What you need to do
Put every line of the entries below into a numbered list, omitting any blank lines.

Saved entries
>>>>
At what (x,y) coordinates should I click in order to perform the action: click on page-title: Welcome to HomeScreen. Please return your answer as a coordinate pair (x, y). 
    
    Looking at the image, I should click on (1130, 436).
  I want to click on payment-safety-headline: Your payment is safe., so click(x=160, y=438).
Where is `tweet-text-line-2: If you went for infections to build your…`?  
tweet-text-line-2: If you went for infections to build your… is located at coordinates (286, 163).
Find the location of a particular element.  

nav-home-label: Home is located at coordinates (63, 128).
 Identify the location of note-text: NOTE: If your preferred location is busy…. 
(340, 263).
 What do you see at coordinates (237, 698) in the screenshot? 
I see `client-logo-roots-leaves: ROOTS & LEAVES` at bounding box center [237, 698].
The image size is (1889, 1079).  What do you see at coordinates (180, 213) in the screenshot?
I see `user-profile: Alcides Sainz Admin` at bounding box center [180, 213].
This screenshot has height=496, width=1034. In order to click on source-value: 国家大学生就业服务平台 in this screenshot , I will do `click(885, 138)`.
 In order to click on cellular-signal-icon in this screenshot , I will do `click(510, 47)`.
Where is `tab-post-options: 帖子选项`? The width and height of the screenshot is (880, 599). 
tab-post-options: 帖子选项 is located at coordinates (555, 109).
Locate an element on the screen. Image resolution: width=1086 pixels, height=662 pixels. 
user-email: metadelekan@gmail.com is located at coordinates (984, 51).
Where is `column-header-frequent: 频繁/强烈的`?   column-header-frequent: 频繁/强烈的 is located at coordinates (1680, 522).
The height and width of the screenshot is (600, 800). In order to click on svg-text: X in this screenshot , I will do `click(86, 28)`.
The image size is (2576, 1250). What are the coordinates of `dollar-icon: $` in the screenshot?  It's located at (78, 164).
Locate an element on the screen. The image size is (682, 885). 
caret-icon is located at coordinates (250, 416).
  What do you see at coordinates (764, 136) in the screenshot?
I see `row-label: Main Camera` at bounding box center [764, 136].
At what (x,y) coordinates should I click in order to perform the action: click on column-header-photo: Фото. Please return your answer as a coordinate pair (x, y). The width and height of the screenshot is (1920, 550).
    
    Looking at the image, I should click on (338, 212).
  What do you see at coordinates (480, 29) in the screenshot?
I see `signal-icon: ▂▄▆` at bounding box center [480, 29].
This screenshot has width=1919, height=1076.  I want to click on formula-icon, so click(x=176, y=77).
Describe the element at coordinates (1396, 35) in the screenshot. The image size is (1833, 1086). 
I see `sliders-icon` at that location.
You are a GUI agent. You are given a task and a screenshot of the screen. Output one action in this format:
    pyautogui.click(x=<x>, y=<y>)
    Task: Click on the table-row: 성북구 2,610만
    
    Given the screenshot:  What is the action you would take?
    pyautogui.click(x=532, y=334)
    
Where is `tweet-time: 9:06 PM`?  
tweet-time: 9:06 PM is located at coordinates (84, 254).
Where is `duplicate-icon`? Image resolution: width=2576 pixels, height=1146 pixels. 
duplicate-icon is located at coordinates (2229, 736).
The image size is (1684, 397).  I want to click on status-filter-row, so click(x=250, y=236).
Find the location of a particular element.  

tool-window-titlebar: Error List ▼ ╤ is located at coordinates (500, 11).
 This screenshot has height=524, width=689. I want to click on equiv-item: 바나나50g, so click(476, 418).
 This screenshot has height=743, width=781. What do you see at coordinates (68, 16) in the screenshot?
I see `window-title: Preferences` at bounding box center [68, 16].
<<<<
Finished task
1. At what (x,y) coordinates should I click in order to perform the action: click on page-title: Welcome to HomeScreen. Please return your answer as a coordinate pair (x, y). 
2.     Looking at the image, I should click on (1130, 436).
3.   I want to click on payment-safety-headline: Your payment is safe., so click(x=160, y=438).
4. Where is `tweet-text-line-2: If you went for infections to build your…`?  
5. tweet-text-line-2: If you went for infections to build your… is located at coordinates (286, 163).
6. Find the location of a particular element.  
7. nav-home-label: Home is located at coordinates (63, 128).
8.  Identify the location of note-text: NOTE: If your preferred location is busy…. 
9. (340, 263).
10.  What do you see at coordinates (237, 698) in the screenshot? 
11. I see `client-logo-roots-leaves: ROOTS & LEAVES` at bounding box center [237, 698].
12. The image size is (1889, 1079).  What do you see at coordinates (180, 213) in the screenshot?
13. I see `user-profile: Alcides Sainz Admin` at bounding box center [180, 213].
14. This screenshot has height=496, width=1034. In order to click on source-value: 国家大学生就业服务平台 in this screenshot , I will do `click(885, 138)`.
15.  In order to click on cellular-signal-icon in this screenshot , I will do `click(510, 47)`.
16. Where is `tab-post-options: 帖子选项`? The width and height of the screenshot is (880, 599). 
17. tab-post-options: 帖子选项 is located at coordinates (555, 109).
18. Locate an element on the screen. Image resolution: width=1086 pixels, height=662 pixels. 
19. user-email: metadelekan@gmail.com is located at coordinates (984, 51).
20. Where is `column-header-frequent: 频繁/强烈的`?   column-header-frequent: 频繁/强烈的 is located at coordinates (1680, 522).
21. The height and width of the screenshot is (600, 800). In order to click on svg-text: X in this screenshot , I will do `click(86, 28)`.
22. The image size is (2576, 1250). What are the coordinates of `dollar-icon: $` in the screenshot?  It's located at (78, 164).
23. Locate an element on the screen. The image size is (682, 885). 
24. caret-icon is located at coordinates (250, 416).
25.   What do you see at coordinates (764, 136) in the screenshot?
26. I see `row-label: Main Camera` at bounding box center [764, 136].
27. At what (x,y) coordinates should I click in order to perform the action: click on column-header-photo: Фото. Please return your answer as a coordinate pair (x, y). The width and height of the screenshot is (1920, 550).
28.     Looking at the image, I should click on (338, 212).
29.   What do you see at coordinates (480, 29) in the screenshot?
30. I see `signal-icon: ▂▄▆` at bounding box center [480, 29].
31. This screenshot has width=1919, height=1076.  I want to click on formula-icon, so click(x=176, y=77).
32. Describe the element at coordinates (1396, 35) in the screenshot. The image size is (1833, 1086). 
33. I see `sliders-icon` at that location.
34. You are a GUI agent. You are given a task and a screenshot of the screen. Output one action in this format:
35.     pyautogui.click(x=<x>, y=<y>)
36.     Task: Click on the table-row: 성북구 2,610만
37.     Given the screenshot:  What is the action you would take?
38.     pyautogui.click(x=532, y=334)
39. Where is `tweet-time: 9:06 PM`?  
40. tweet-time: 9:06 PM is located at coordinates (84, 254).
41. Where is `duplicate-icon`? Image resolution: width=2576 pixels, height=1146 pixels. 
42. duplicate-icon is located at coordinates (2229, 736).
43. The image size is (1684, 397).  I want to click on status-filter-row, so click(x=250, y=236).
44. Find the location of a particular element.  
45. tool-window-titlebar: Error List ▼ ╤ is located at coordinates (500, 11).
46.  This screenshot has height=524, width=689. I want to click on equiv-item: 바나나50g, so click(476, 418).
47.  This screenshot has height=743, width=781. What do you see at coordinates (68, 16) in the screenshot?
48. I see `window-title: Preferences` at bounding box center [68, 16].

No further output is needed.